Writing is about thinking, not feeling. Reading is about feeling. In fact, writers are run the gamut of emotions while writing are usually the ones who get rejeted most often. And the same ones who experience such a letdown, more emotion, when a rejection slip comes in. They have this really weird notion that because they're excited about a scene, a reader will also be excited. This goes against the first thing most good writers learn in Writing 101.
Just because you like a scene, just because it excites you, in no way, shape, or form means a reader is going to feel the same way. If this were true, then every last time a writer wrote something that excited him, editors would snap it up. They do not.
"If you're bored when writing a scene, the reader will also be bored when reading it" doesn't even make sense of on the surface, and far more likely than not, it's just an excuse to not write exciting scenes when you're bored.
I'd go so far as to say that most good writers don't feel anything when writing. They get in a zone where emotions are turned off completely. They're thinking at 90 miles per hour, but they aren't feeling at all.
Writing is about making something exciting to a character, not to the writer. Readers just do not give a rat's behind how you're feeling when you write a scene, and they shouldn't. Neither should you.

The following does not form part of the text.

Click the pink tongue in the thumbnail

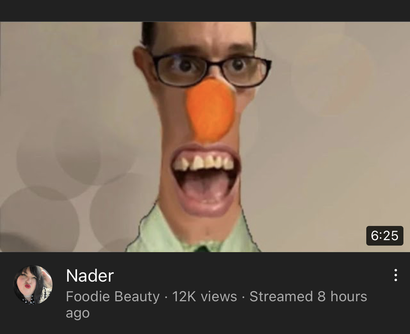pos(207,188)
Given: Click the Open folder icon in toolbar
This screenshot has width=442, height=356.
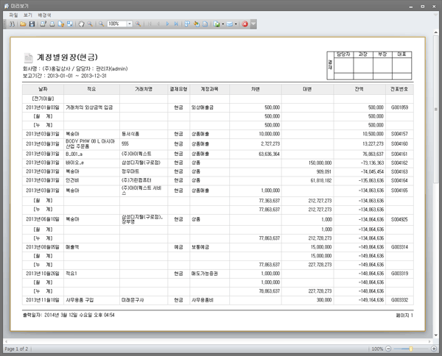Looking at the screenshot, I should pos(23,24).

Max Brand once write 27,000 words per day, seven days per week, for an entire year. And in doing so he produced some of the most interesting characters, and some of the most exciting writing anyone has ever done. Do you honestly believed he lived in a state of excitement the whole time?
Humor columnists often have to sit down and write something readers will laugh at the same day a wife leaves for another man, when a toothache is driving them crazy, and when nothing on earth is funny. But readers still laugh. Why? Because the humor writer knows what people find funny, and has the talent to put it down on paper.
A scene doesn't work because it's poorly written. End of story. And how well you write a scene has exactly zilch to do with your emotional state at the time. I can write an exciting scene because I KNOW what readers find exciting, and because I have the TALENT and the SKILL to put that scene down on paper in the proper manner.
If you want to get excited when you read a scene a week after you write it, go ahead. But thinking you have to be excited when you write it is completely out of touch with reality. The emotion the writer is feeling does not make writing good. More often that not, the opposite is true. Talent and skill and thinking make wrtiting worth reading.